Byl is a TFW advocate with the Alberta Federation of Labour, and her comments were echoed by other groups, including the Mennonite Centre for Newcomers and Ukrainian Canadian Social Services.
All agreed that TFW programs would not be as burdened if the federal immigration department wasn't so maddeningly inefficient.
"Of the hundreds of workers I've dealt with in the last two years, almost all have come here not to work but to emigrate. They are using the TFW program because our immigration system is so dysfunctional," Byl said.
"I don't think we have a clue as to how great this problem is. There is currently no system by which we can legitimize the workers that we so desperately need," she said.
"In the meantime, brokers and employers bringing these workers here are running around unchecked, illegally charging recruitment fees, housing workers in homes with up to 14 other people and making huge sums of money renting out houses.
"People are being lured here with the promise of $12 an hour jobs only to arrive and find themselves on the wrong side of the poverty line."

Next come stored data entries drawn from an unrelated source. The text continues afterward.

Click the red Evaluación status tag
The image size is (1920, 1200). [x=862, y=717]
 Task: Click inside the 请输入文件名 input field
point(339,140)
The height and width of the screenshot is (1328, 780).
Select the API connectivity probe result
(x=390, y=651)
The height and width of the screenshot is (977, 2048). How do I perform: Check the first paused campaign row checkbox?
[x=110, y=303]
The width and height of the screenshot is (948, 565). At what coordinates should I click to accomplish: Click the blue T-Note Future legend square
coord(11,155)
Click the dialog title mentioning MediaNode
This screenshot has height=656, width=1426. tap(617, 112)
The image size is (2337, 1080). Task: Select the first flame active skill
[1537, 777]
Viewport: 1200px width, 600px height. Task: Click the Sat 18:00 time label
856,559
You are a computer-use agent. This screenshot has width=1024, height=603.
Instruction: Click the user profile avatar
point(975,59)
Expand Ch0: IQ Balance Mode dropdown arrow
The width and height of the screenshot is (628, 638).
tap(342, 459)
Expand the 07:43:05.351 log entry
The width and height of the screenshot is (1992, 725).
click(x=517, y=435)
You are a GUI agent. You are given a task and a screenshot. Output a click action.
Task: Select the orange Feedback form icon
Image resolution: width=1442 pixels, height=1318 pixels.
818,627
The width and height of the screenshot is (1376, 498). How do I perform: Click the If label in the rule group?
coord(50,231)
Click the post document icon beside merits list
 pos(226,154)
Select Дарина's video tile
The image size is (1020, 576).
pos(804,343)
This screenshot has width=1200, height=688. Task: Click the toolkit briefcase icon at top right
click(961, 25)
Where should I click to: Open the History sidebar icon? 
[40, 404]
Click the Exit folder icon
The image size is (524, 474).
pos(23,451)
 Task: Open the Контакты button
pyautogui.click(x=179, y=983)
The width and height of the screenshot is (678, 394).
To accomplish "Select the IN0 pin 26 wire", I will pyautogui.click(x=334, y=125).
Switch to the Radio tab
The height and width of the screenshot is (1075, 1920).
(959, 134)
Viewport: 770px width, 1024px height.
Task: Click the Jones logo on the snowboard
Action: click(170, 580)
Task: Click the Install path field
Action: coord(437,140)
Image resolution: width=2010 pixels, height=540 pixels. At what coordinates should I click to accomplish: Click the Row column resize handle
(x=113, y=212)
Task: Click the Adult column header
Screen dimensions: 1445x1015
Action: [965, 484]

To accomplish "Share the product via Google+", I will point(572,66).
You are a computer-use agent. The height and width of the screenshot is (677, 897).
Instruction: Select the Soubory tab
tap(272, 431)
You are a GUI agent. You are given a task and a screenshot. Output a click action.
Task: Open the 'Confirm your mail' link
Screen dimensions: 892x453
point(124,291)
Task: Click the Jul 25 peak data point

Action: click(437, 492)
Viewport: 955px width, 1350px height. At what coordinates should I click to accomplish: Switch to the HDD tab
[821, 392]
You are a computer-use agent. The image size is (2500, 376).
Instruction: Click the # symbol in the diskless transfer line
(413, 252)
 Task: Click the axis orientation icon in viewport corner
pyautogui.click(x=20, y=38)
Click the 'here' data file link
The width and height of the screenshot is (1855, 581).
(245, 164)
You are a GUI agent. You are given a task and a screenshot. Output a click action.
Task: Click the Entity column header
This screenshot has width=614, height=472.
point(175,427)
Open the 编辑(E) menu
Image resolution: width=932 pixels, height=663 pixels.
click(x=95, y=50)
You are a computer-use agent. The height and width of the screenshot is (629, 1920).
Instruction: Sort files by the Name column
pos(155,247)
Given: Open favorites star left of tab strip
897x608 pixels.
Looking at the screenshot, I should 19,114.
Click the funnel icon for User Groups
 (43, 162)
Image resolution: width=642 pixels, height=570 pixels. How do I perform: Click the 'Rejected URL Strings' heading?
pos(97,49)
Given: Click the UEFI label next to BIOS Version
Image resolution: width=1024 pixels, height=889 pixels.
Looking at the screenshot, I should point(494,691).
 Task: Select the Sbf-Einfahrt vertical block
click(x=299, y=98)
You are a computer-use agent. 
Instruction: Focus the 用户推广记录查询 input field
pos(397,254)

Other speakers said Canadian embassies in eastern Europe make it notoriously difficult for people to enter Canada.
HARD TO EMIGRATE
"On the one hand we have this great campaign encouraging foreigners to emigrate to Canada, yet on the other hand we have an immigration system that makes that increasingly difficult," said Bill Diachuk of the Ukrainian group.
Committee chair and Conservative MP Doyle Norman appeared to sincerely listen to the concerns, while other committee members from all federal parties asked presenters to suggest solutions to the problem.
Those included amnesty for illegal immigrants with established jobs and establishment of watchdog groups to protect the rights of foreign workers.